> EXERCISE AIM: Write the next few sentences of the ketamine therapy text, picking up right after its final sentence.

TEXT SHOWN START

Ketamine therapy for the treatment of depression, posttraumatic stress disorders (PTSD) and obsessive-compulsive disorder (OCD)

Ketamine therapy is a relatively new procedure, although Ketamine has been used as an anesthetic for many decades, for short anaesthesia during minor surgical procedures as well as in the emergency medicine. Today Ketamine therapy is used successfully in the treatment of depressions , posttraumatic stress disorders (PTSD) and obsessive-compulsive disorder (OCD).

Ketamine has proven itself as an effective antidepressant. A Ketamin therapy is used especially where other medicaments fail, because it disposes of another mechanism of action. And it has a great advantage compared to all other antidepressants: Ketamine works immediately and reduces suicidal thoughts on the same day of the treatment.

Read our FAQ´s about Ketamine.

During the Ketamin therapy, ketamine it is administered in a very small dose to achieve the antidepressant effect. The infusion takes about 40 minutes. The Ketamin therapy is nearly free of any side effect. The little side effects that may occur, disappear immediately on finishing the infusion.
Possible side effects can be a feeling of warmth and dizziness, as if slightly drunk.
Of course, the patient is thoroughly examinated before the infusion takes place. With certain patients (high blood pressure, heart irregularities, psychoses) precautions can be taken.
It seems though that the treatment with Ketamine as an infusion and under supervision is too complex for many clinics.

The majority of the patients report a clearly improved mood and clearer thinking immediately after the first infusion of the Ketamin therapy. This effect is usually even more pronounced on the following day, although the substance is no longer detectable in the body, due to its extremely short half-life. This effect lasts for days to months, sometimes even years.

TEXT SHOWN END
RECORDS START

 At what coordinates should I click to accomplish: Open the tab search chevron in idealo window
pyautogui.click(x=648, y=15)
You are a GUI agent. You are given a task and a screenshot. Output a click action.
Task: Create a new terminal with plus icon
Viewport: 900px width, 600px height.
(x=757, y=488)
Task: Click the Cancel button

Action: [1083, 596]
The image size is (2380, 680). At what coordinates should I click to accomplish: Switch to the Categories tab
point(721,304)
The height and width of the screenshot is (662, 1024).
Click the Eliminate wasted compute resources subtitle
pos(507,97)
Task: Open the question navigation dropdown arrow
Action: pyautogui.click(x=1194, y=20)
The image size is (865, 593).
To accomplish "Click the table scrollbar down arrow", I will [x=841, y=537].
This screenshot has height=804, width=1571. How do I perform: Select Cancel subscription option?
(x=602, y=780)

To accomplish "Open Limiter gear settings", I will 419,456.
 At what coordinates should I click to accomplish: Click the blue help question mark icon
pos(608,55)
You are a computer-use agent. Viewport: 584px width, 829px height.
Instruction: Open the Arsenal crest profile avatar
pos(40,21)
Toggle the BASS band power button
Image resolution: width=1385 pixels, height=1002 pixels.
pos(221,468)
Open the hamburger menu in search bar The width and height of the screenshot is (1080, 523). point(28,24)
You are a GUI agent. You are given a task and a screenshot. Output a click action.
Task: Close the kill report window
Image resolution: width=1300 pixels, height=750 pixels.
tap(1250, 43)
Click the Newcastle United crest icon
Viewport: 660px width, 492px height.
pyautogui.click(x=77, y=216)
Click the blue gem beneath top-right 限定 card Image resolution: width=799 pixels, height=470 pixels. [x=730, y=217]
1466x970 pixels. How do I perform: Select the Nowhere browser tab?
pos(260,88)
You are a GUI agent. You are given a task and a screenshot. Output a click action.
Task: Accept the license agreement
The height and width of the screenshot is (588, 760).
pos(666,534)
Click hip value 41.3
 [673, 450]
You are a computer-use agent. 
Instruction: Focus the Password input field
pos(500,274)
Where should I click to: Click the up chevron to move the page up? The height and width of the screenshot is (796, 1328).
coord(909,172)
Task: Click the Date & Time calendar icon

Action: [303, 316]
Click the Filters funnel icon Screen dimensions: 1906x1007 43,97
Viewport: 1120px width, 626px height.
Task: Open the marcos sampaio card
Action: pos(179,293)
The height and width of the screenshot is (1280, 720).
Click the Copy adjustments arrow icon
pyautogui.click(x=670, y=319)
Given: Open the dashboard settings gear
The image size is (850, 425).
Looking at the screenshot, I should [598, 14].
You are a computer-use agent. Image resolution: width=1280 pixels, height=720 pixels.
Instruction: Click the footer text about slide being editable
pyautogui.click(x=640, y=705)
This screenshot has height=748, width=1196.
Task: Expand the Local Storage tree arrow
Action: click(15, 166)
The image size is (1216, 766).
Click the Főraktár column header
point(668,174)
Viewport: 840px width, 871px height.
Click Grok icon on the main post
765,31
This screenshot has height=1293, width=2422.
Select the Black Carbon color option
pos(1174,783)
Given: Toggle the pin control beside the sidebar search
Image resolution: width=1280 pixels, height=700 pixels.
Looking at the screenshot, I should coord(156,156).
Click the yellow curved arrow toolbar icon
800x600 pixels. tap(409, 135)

RECORDS END

> RESPONSE TO THE EXERCISE:
In our unique Ketamine therapy we take advantage of the fact that Ketamine improves the neuroplasticity. Patients are thereby more receptive to psychotherapy and neurofeedback. This creates an important window of time, in which intense therapeutic work with the patient is imperative to achieve a lasting change.
Especially in the case of serious depressions, usually the learning ability is reduced and complicates psychotherapy and neurofeedback therapy.

A Ketamine therapy also seems to be particularly effective in depression caused by chronic pain or depressions that express themselves in pain (Somatized Depression).

As more and more studies on the effect of this substance appear, it proves itself effective not only in depression but also in posttraumatic stress disorders. In addition, it reduces the urge for consumption with patients who suffer from opioid dependency. We are also using ketamine therapy in the treatment of alcohol and drug dependency.

How our ketamine therapy works

A so-called fast-track procedure for depression is currently underway in the US to get approval for depression. But the use of the preparation as an off-label therapy is also unproblematic in Europe:
Since Ketamine is an approved medical substance, it only requires the detailed information of the patient. Off-label therapies are completely normal and common in many fields of medicine.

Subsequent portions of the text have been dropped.